De Louis Malle à Alain Corneau en passant par Jean-Pierre Melville ou encore Claude Chabrol, le cinéma français a composé un héritage hors norme en matière de film noir, où inventivité allait de pair avec une griffe incomparable. De temps à autre, comme frappés d’une impérieuse nostalgie pour ce pan du cinéma, une poignée de réalisateurs français épris de bons sentiments s’essayent à leur tour au genre qui faisait encore il n’y a pas si longtemps la gloire du septième art hexagonal (Merci pour le chocolat – Claude Chabrol, 2000). Cette année, c’était notamment Philippe Lefebvre qui, avec le fade Une nuit, tenta un retour aux sources rehaussé de gimmicks très Michael Mann. Avec Trois mondes, Catherine Corsini fait preuve d’une ambition plus grande encore, souvent dépourvue d’humilité.
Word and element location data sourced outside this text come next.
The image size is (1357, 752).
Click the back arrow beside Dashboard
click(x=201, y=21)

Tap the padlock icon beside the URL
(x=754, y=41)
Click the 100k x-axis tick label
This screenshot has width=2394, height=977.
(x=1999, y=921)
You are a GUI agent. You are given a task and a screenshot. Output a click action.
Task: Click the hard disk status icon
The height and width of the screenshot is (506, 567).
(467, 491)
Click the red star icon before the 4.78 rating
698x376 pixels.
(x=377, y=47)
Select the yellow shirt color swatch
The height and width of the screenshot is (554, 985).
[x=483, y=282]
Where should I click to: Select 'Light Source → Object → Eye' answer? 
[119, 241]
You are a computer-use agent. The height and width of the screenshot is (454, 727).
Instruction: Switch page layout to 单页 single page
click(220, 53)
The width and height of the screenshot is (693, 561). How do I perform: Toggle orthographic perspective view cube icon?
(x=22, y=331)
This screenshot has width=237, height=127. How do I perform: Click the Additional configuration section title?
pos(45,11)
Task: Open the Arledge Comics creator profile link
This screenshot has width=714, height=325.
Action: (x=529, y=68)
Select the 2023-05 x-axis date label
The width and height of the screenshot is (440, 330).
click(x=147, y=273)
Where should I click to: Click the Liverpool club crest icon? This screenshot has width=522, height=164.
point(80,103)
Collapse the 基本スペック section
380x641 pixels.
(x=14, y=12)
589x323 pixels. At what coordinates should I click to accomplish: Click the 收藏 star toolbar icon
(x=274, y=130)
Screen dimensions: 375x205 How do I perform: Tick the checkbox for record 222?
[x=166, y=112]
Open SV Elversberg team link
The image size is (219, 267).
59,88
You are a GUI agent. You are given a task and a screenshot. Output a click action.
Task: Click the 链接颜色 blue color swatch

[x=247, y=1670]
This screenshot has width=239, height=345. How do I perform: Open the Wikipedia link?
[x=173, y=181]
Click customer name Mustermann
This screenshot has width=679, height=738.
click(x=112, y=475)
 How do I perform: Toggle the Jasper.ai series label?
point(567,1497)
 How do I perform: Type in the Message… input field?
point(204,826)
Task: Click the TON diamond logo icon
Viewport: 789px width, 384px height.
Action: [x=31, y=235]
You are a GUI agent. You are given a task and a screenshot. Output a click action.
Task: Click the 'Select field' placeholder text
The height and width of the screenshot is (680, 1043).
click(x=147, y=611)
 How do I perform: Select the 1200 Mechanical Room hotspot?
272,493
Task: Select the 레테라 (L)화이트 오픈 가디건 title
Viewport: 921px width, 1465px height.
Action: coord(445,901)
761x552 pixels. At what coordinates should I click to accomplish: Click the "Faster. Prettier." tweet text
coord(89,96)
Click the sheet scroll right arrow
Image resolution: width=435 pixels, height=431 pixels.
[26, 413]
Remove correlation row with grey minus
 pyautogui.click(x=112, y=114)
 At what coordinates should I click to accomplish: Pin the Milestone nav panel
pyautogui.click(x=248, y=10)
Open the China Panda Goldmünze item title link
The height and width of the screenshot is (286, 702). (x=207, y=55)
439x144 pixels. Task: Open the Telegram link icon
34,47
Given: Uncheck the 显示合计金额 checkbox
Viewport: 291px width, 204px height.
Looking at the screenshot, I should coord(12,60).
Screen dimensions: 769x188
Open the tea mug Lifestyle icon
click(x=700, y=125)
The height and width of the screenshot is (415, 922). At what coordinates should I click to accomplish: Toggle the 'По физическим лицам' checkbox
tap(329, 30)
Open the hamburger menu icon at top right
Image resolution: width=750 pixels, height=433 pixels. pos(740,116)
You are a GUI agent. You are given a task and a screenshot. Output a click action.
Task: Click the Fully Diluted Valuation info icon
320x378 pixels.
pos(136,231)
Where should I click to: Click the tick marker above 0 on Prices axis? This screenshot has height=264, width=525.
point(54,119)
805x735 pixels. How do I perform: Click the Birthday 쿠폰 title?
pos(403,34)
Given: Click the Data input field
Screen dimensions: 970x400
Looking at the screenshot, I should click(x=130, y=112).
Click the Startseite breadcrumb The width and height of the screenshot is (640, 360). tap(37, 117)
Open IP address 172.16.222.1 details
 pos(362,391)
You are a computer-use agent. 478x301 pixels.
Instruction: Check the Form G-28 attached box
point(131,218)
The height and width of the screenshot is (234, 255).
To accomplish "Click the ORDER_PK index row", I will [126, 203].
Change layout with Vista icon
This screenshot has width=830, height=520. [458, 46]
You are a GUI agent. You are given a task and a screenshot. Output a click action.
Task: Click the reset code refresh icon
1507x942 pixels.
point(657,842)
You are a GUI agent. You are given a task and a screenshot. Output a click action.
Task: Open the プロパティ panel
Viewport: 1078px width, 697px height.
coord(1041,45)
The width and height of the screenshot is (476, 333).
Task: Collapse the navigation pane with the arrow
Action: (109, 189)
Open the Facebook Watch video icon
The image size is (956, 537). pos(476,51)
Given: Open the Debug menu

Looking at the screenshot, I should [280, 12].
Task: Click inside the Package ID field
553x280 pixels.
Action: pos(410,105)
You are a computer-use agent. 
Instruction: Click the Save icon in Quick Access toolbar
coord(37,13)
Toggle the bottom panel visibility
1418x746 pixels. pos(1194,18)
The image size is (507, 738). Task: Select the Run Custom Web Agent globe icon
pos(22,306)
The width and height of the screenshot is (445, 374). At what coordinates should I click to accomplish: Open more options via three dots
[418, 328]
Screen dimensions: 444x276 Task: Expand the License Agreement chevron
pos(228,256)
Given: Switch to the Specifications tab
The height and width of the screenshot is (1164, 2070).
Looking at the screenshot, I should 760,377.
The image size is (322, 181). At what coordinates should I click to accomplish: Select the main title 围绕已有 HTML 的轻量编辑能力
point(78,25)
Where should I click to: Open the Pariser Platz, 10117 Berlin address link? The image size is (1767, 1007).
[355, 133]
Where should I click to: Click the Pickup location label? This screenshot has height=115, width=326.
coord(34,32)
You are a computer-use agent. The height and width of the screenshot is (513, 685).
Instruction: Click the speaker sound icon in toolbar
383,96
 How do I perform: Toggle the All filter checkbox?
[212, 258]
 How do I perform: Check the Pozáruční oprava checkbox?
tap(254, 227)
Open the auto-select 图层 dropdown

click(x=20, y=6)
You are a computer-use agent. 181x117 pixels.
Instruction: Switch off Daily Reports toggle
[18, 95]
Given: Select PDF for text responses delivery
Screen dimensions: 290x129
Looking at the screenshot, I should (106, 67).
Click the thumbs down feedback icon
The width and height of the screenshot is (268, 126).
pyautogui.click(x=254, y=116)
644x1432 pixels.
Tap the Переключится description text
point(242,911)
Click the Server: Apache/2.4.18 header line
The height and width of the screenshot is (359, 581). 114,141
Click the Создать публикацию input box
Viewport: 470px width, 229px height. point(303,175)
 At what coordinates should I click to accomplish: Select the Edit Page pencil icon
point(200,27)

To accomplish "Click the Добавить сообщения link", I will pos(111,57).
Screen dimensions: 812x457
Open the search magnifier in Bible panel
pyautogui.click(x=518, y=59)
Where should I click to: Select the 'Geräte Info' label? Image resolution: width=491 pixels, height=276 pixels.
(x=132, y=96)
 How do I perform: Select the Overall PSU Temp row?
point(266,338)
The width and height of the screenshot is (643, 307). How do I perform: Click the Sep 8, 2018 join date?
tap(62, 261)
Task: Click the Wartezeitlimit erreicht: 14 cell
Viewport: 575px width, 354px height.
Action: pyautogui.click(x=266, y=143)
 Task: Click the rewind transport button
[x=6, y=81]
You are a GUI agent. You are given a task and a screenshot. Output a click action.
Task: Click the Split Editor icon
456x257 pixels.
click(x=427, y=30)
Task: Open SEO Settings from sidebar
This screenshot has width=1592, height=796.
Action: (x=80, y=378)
Comme son nom l’indique, Trois mondes dresse le portrait de trois univers que tout oppose. Personnage central de l’intrigue, Al Al est un jeune homme issu du monde de la proche banlieue parisienne. Son quotidien, c’est celui du travail, celui où l’on se tait, où l’on rase les murs et où l’on courbe l’échine. Ce soir-là, il fête avec ses deux collègues et amis de toujours sa promotion à la tête d’un garage jusqu’alors dirigé par le père de sa future épouse, riche commercial aux méthodes douteuses. Après une soirée bien arrosée, Al Al, ivre, prend le volant et percute violemment un inconnu. Désemparé et pressé par ses deux acolytes, il prend bientôt la fuite. Mais de son balcon, Juliette, une étudiante en médecine, a tout vu. Obsédée par l’accident, elle décide d’aider Vera, une roumaine sans papiers, à retrouver le jeune homme en fuite qui a renversé son mari. Contre toute attente, la mort de ce dernier va s’imposer comme un lourd cas de conscience pour Al Al.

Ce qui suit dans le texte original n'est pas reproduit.